Geschwind and his colleagues studied DNA contained in blood samples from 244 families with one healthy child and one child on the autism spectrum. The team used a hybrid method that blended tests that read the order of DNA bases with those that analyze gene expression, the process by which genes make cellular proteins.
“Monitoring gene expression provides us with another line of data to inform our understanding of how autism develops,” said Geschwind, who also directs the Center for Autism Research and Treatment at the Semel Institute for Neuroscience and Behavior at UCLA. “Integrating this method with the sequencing of DNA bases expands our ability to find mutations leading to the disease.”
Gene expression offers a molecular signpost pointing scientists in the right direction by narrowing the field and highlighting specific areas of the genome. For example, if a gene is expressed at substantially higher or lower levels in a patient, researchers will review the patient’s DNA to check if that gene has changed.
“We found that we can use gene expression to help understand whether a rare mutation is causing disease or playing a role in disease development,” said Geschwind. “A true mutation will alter a gene’s sequence, modifying the protein or RNA it produces — or preventing the gene from producing them entirely.
“A gene mutation accompanied by a change in expression clues us to a hot spot on the genome and directs us where to look next,” he added. “Not all mutations will influence gene expression, but this approach improves our ability to pinpoint those that do.”
The researchers used the combined method to prioritize gene targets that merit closer investigation. The approach could potentially help explain why one person develops autism and their sibling does not.
Their search turned up new regions in the genome where genetic variations showed strong links to autism and altered expression patterns. Genes in these regions were more likely to be mutated in the autistic children than in their unaffected siblings.
“When we looked at genes associated with nervous-system function we found significantly more genes were expressed at higher or lower levels in the children diagnosed with autism than we did in their siblings unaffected by the disorder,” said Geschwind.

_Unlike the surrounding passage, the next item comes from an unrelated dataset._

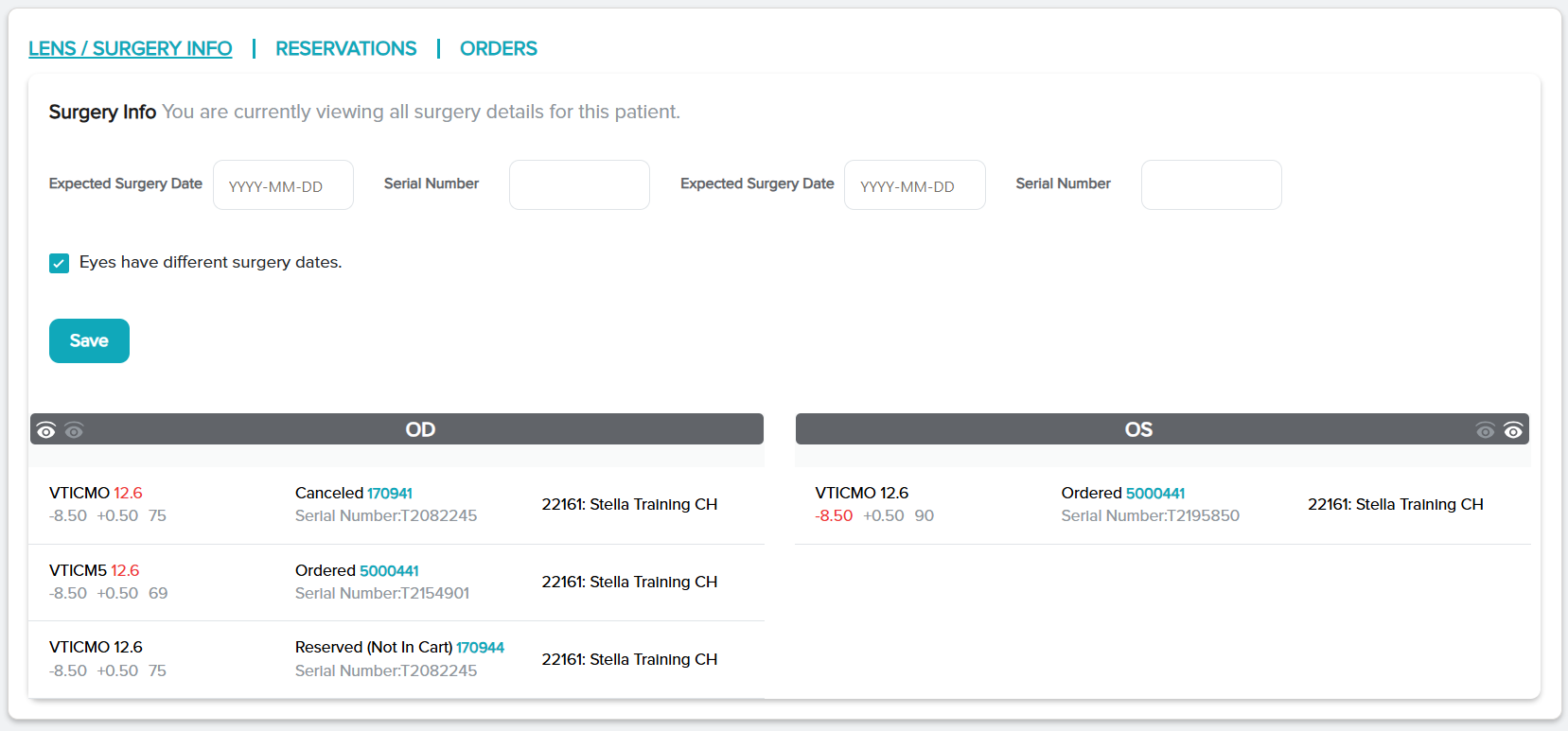Switch to the Orders tab
1568x731 pixels.
[498, 48]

Finally, the research team discovered that the DNA contained in peripheral blood — the blood that flows and circulates through the body — can help shed light on diseases of the central nervous system. Brain cells and genes related to synaptic function are expressed in the blood, offering a window into gene expression.
“Brain tissue from people with autism is not readily available for study, and some people are reluctant to use non-neural tissue in psychiatric disease,” Geschwind explained. “But our study demonstrates that even peripheral blood can expand our knowledge of neurological disease.”
The team’s next step will be to replicate their findings in a larger population.
Autism is a complex brain disorder that strikes in early childhood. The condition disrupts a child’s ability to communicate and develop social relationships and is often accompanied by acute behavioral challenges. Autism spectrum disorders are diagnosed in one in 110 children in the United States, affecting four times as many boys as girls. Diagnoses have expanded tenfold in the last decade.
The research was supported by grants from the Simons Foundation, the National Institute of Mental Health (5R01 MH081754-04), the Wellcome Trust, and Autism Speaks. Geschwind’s co-authors included first author Rui Luo, Irina Voineagu, Lambertus Klei, Chaochao Cai, Jing Ou, Jennifer Lowe and Matthew State of UCLA; Stephan Sanders of Yale University; Ni Huang and Matthew Hurles of the Wellcome Trust Sanger Institute; and Su Chu and Bernie Devlin of Carnegie Mellon University.
The UCLA Center for Autism Research and Treatment provides diagnosis, family counseling, clinical trials and treatment for patients with autism. UCLA is one of eight centers in the National Institutes of Health–funded Studies to Advance Autism Research and Treatment network and one of 10 original Collaborative Programs for Excellence in Autism.